Exercise details = Having found the line containing "Screen dimensions: 1440x696" in the records below, copy that line and each later one exactly, dropping pictures.

Information Block Start

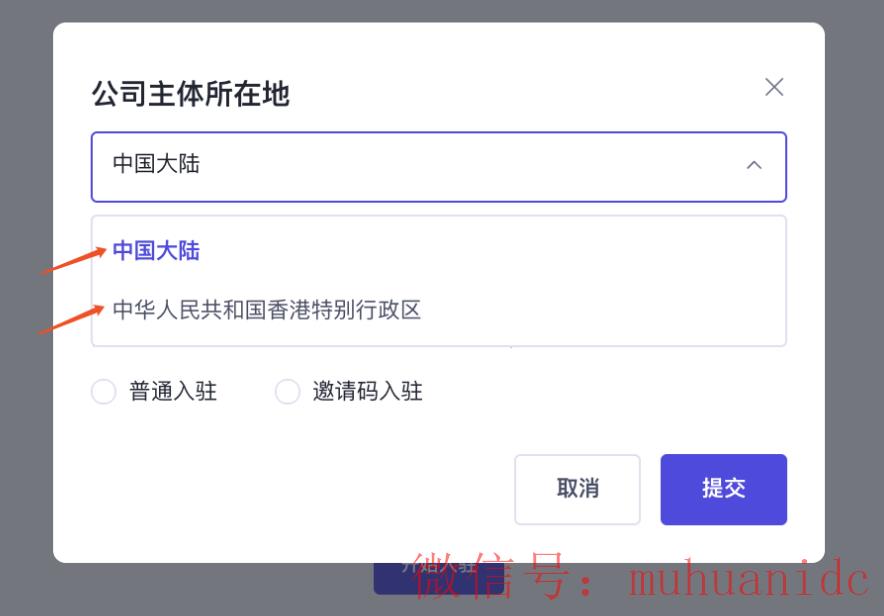Screen dimensions: 884x616
Task: Collapse the dropdown via the chevron arrow
Action: 755,167
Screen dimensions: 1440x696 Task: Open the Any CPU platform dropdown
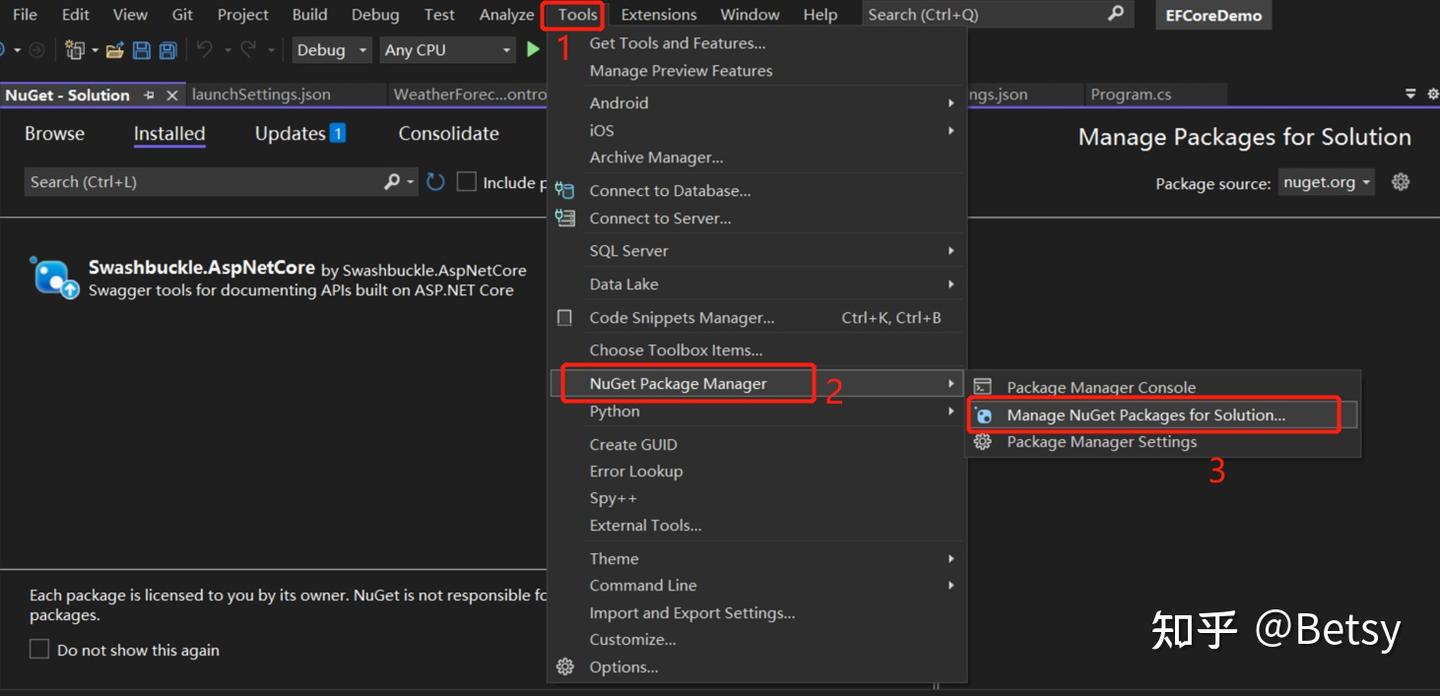coord(447,50)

Information Block End

Your solution =
Screen dimensions: 1440x696 Task: Open the Any CPU platform dropdown
coord(447,50)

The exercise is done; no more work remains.